Although computer models of such phenomena have undoubtedly become more sophisticated, fundamental difficulties remain in predicting the relevant complex, coupled processes (including the effects of heat, mechanical deformation, microbes and coupled gas and water flow through fractured crystalline rocks or clay) over the long timescales necessary. In particular, more advanced understanding and modelling of chemical reactions is essential in order to evaluate the geochemical suitability of repository designs and sites. The suitability of copper, steel and bentonite as materials for canisters, overpacks and backfill also needs to be reassessed in the light of developing understanding of corrosion mechanisms and the effects of heat and radiation.
Unless and until such difficulties can be resolved, a number of scenarios exist in which a significant release of radioactivity from a deep repository could occur, with serious implications for the health and safety of future generations. In this light, the existence in a number of countries of ‘road maps’ for the implementation of deep disposal, and the rejection of other options, do not automatically mean that deep disposal of highly radioactive wastes is safe.

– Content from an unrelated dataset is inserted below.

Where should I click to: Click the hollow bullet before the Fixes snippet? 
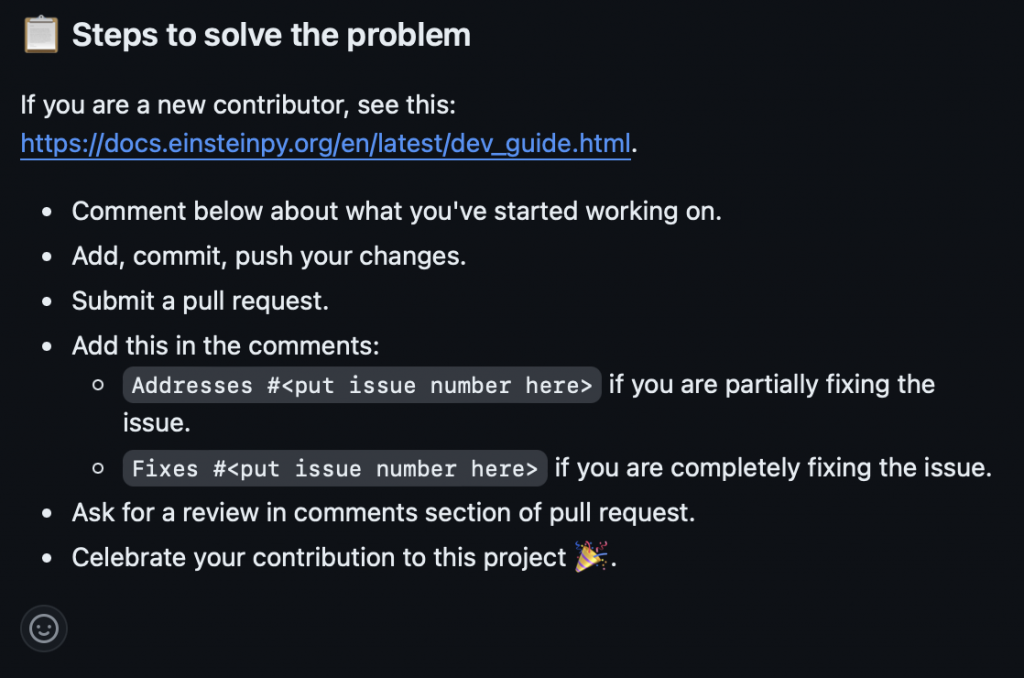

At present, the following issues remain unresolved and have implications for policy development:
- the high likelihood of interpretative bias in the safety assessment process because of the lack of validation of models, the role of commercial interests and the pressure to implement existing road maps despite important gaps in knowledge. Lack of (funding for) independent scrutiny of data and assumptions can strongly influence the safety case
- lack of a clearly defined inventory of radioactive wastes, as a result of uncertainty about the quantities of additional waste that will be produced in new reactors, increasing radioactivity of waste due to the use of higher burn-up fuels, and ambiguous definitions of what is considered as waste
- the question of whether site selection and characterisation processes can actually identify a large enough volume of rock with sufficiently favourable characteristics to contain the expected volume of wastes likely to be generated in a given country
- tension between the economic benefits offered to host communities and long-term repository safety, leading to a danger that concerns about safety and impacts on future generations may be sidelined by the prospect of economic incentives, new infrastructure or jobs. There is additional tension between endorsement of deep disposal as a potentially ‘least bad’ option for existing wastes, and nuclear industry claims that deep repositories provide a safe solution to waste disposal and so help to justify the construction of new reactors
- potential for significant radiological releases through a variety of mechanisms, involving the release of radioactive gas and/or water due to the failure of the near-field or far-field barriers, or both
- significant challenges in demonstrating the validity and predictive value of complex computer models over long timescales
- risk of significant escalation in repository costs.